If you’re anything like me, you’d go to the ends of the earth for the people you love, whether they’re friends, family or your other half. However, sometimes in life, it can be devastating to realize that you’re the only one in the relationship giving 100%. If that’s the case, here’s why it’s time to stop.
- Life is about give and take. It’s good to care about your loved ones and to show that care through your words and actions, but it’s also important to receive the same generosity in return. You can’t constantly give someone everything, whether it’s your time, energy or kindness, to only get something half-assed back. Life isn’t like that. It’s about push and pull, split efforts, and give and take. Whether we like it or not, the same rules apply when it comes to relationships.

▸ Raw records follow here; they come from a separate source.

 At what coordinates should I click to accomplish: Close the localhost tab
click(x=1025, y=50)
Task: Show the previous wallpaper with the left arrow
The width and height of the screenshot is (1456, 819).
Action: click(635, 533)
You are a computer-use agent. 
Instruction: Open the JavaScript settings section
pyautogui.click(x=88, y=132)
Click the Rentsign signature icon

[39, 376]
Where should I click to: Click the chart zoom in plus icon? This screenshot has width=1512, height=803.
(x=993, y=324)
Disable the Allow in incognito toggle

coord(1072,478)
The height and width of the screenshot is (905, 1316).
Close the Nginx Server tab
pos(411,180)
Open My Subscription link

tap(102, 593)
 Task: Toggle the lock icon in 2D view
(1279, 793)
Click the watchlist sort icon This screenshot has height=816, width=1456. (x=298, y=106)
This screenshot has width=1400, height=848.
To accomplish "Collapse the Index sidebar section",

- One-sided relationships can never survive. Imagine a relationship where you do all of the work. You’re the first to communicate, you always have to plan things to do with the other person, you drive to their house, you take them places, you carry the conversation, you’re completely there for them when they need you… but you never get anything back. Perhaps you don’t have to imagine because this is your reality. If this was the case for you all the time with a loved one, you’d eventually have to sack it off. The relationship would be so physically, mentally and emotionally draining that it would never last.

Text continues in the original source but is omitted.